Self-correcting memory for LLM agents. A Claude Code plugin that learns from sessions, surfaces relevant memories, measures whether they're actually followed, and fixes the ones that aren't.
Claude Code has several instruction sources — CLAUDE.md, rules, skills — but no way to know if they're working. An instruction that's always loaded but never followed wastes context budget. A great instruction that only matches narrow keywords goes unseen. Without measurement, instruction sets decay: duplicates accumulate, stale guidance persists, and useful patterns stay buried.

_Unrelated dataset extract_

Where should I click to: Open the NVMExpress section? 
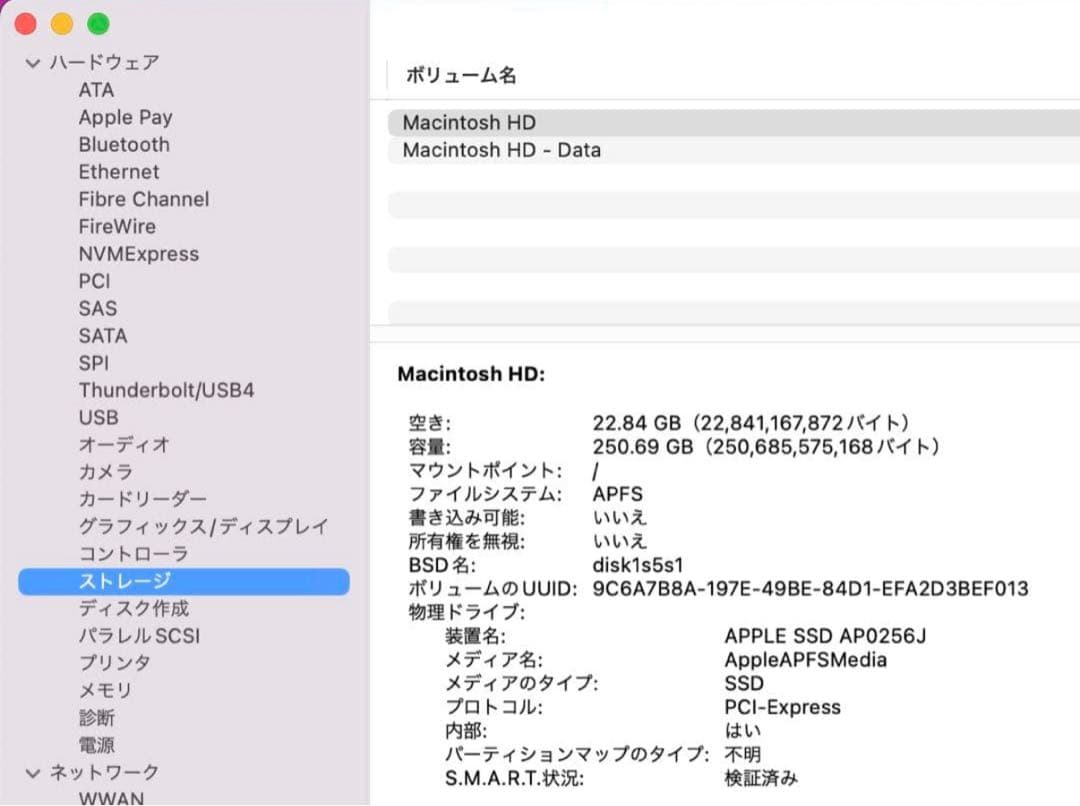[138, 253]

Engram hooks into every phase of a Claude Code session to create a closed feedback loop:
Learn ──→ Surface ──→ Maintain
↑ │
└──────────────────────┘
-
Learn — Extracts structured memories from user corrections, instructions, and contextual facts. Each memory is a TOML file with tier-based metadata: title, content, principle, anti-pattern, keywords, concepts, and confidence tier (A/B/C).
-
Surface — At every prompt and tool use, retrieves relevant memories via BM25 keyword scoring and injects them as context. A per-hook token budget caps total injection to avoid overwhelming the model.
-
Maintain — Periodic diagnosis generates proposals for each memory based on its effectiveness quadrant. Proposals are applied with user confirmation: rewrites for stale content, keyword broadening for hidden gems, escalation for persistent violations, deletion for noise.
Engram manages one instruction source — memories — and cross-references against other Claude Code sources for deduplication:
| Source type | Description | Surfacing behavior |
|---|---|---|
memory |
TOML files in ~/.claude/engram/data/memories/ |
Keyword-matched per prompt via BM25 |
Cross-reference sources (used for suppression, not managed by engram): CLAUDE.md, .claude/rules/, plugin skills.

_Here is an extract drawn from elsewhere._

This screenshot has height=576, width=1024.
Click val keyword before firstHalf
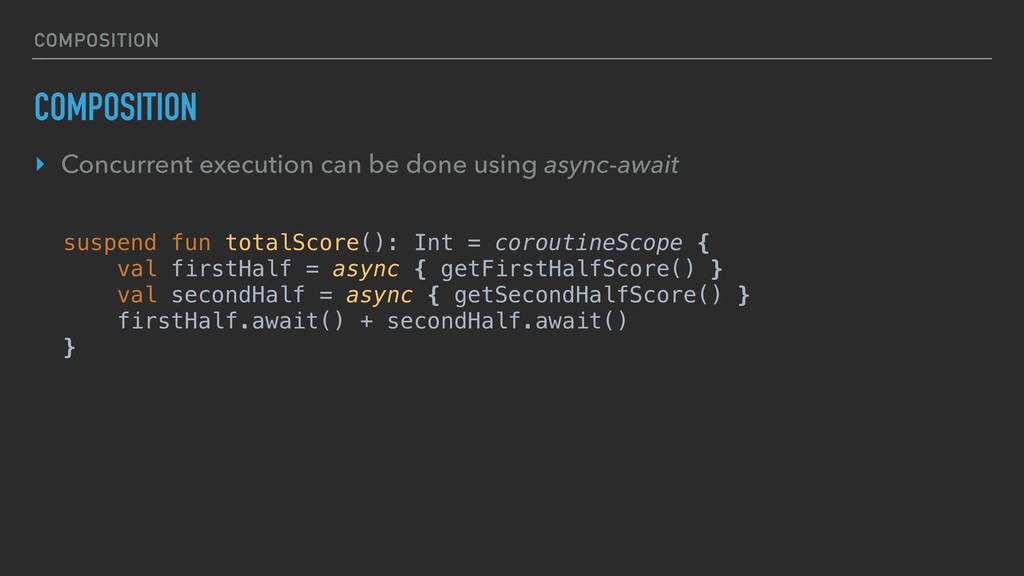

Each memory TOML embeds its own registry data: content hash, surfaced count, last surfaced timestamp, evaluation counters (followed/contradicted/ignored), and enforcement level.

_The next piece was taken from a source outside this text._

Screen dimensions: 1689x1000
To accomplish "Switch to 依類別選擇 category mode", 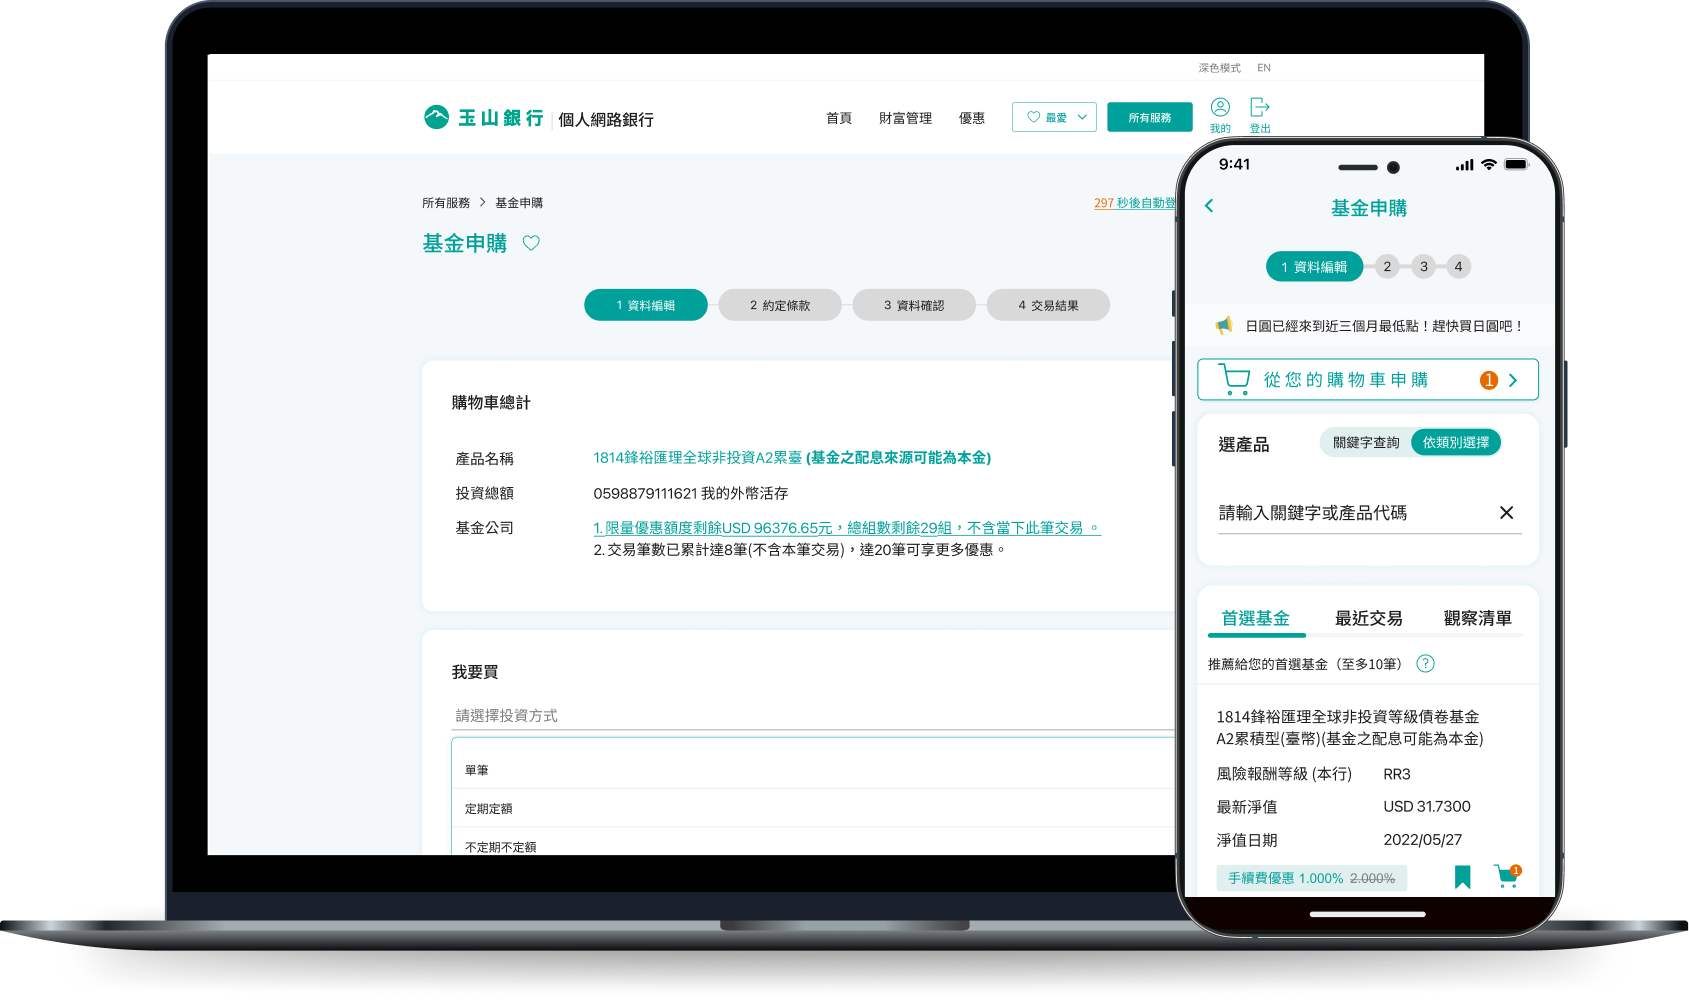I will pos(1455,443).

Every time a memory is surfaced, the registry increments its surfaced_count and updates last_surfaced. At session end, the evaluator classifies each surfaced memory's outcome:
- Followed — The model's behavior aligned with the instruction
- Contradicted — The model did the opposite of what the instruction said
- Ignored — The instruction was surfaced but had no observable effect
From these counters, engram computes effectiveness (followed / total evaluations) and frecency (recency-weighted frequency with configurable half-life decay).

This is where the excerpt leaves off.